Pero como lo mal habido se lo lleva el diablo, la hacienda se esfumó y mi
abuela se dedicó a las otras. Ganado de lidia, de carne y de leche. Quesos,
papas, caña, frutas y trapiche. Desde el páramo hasta el río Chanchán, las
haciendas producían todo y en todos los climas.
No
sé cómo lo hizo. Cientos de trabajadores, nueve haciendas, siete hijos, un
séquito de empleados y la comercialización en la Costa, los quesos, el
trapiche, caballos, mulas, el páramo y los malos caminos en el invierno. La
Rosarito pudo con todo, con sus hermanas mal casadas y sus sobrinos, con sus
siete hijos, de los cuales una nació con parálisis progresiva, con los mendigos
del pueblo, con los curas y las monjas, con el terreno para el dispensario médico.

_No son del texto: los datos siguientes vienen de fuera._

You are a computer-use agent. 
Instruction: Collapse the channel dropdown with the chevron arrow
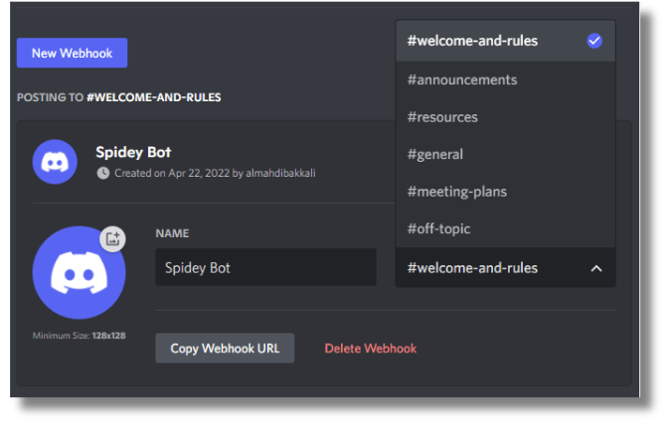(595, 268)
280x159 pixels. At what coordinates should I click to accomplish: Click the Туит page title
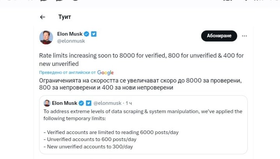65,17
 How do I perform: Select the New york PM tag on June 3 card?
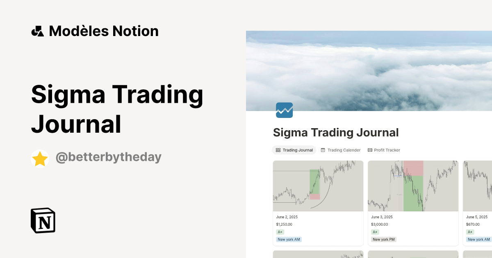(383, 239)
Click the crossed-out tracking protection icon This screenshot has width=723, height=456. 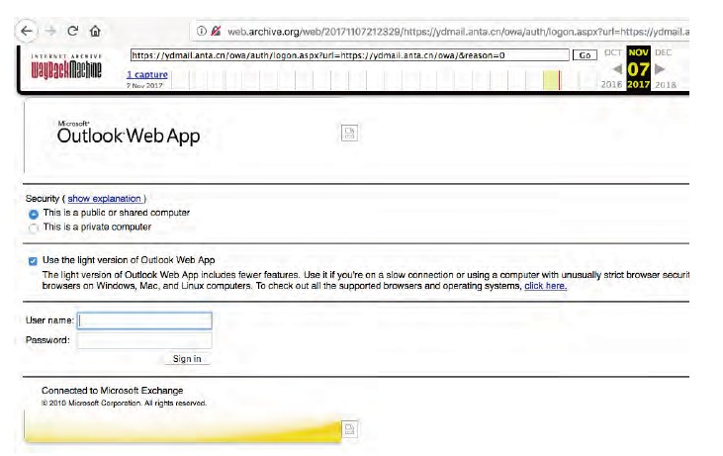216,31

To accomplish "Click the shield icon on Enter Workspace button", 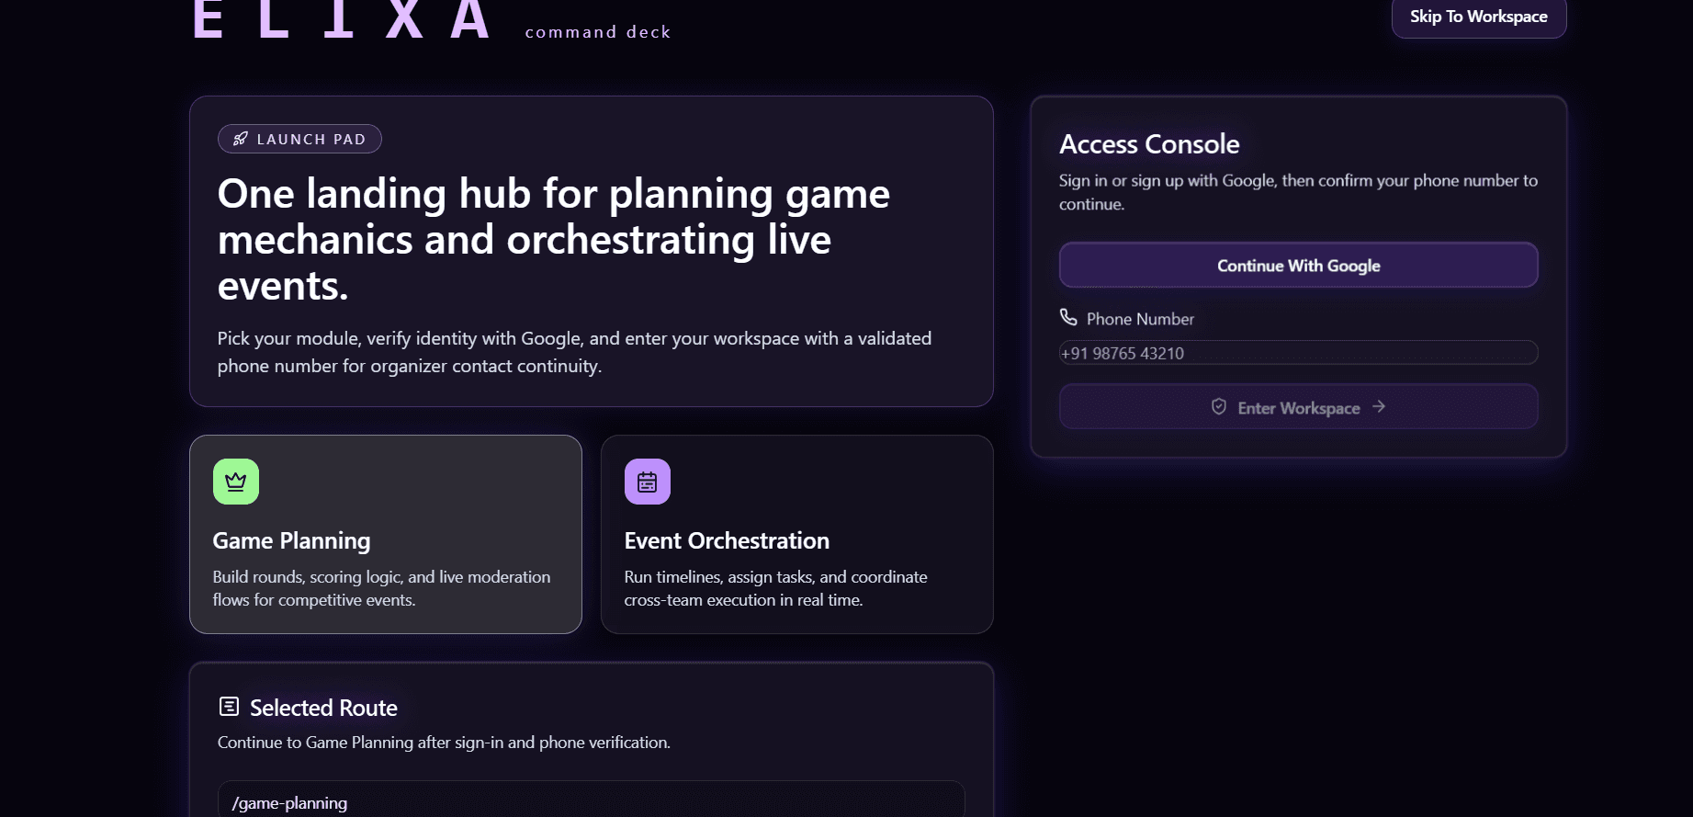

Pudo con la educación en el extranjero de sus hijos profesionales, con las
carreras de sus sobrinos y ahijados, con el matrimonio de las tres hijas,
la soltería y la parálisis total de la Colombita y su deceso. Diecisiete habitaciones conformaban la casa grande, donde vivía el
marido separado de la hermana de mal carácter, el comisario, la profesora
laica, y todo funcionario de la zona, porque el pueblo no contaba con un hotel.
La
casa grande era un silo donde muchas manos se movían para desgranar, ensacar
cereales, amasar el pan, matar ratones y degollar gallinas al son del rezo del
Santo Rosario y las letanías en latín inventado.
De
cómo llegó La Dolorosa a ser parte de la casa grande hay muchas
versiones que se han perdido en los tiempos de los galones tripulados por
santos. Mi papá asegura que esta imagen no es la original, que esa se volvió
cenizas en un incendio de la capilla.
Lo
que sé es que yo dormía con mi abuela que olía a talco de rosas; que al pie de
la cama dormitaba la Pelusa, mi perra castellana, con la que corría por
los inmensos corredores, patios internos y jardines. Quieta y
jadeante esperaba que yo terminara mi rezo a la Virgencita,
que silente sufría entre los sirios de la capilla de la gran casona.
Juntas,
la Pelusa y yo, partíamos tras las portentosas mujeres de negro cuando
arrancaba, con trompetas lúgubres, la procesión de la Virgen Dolorosa.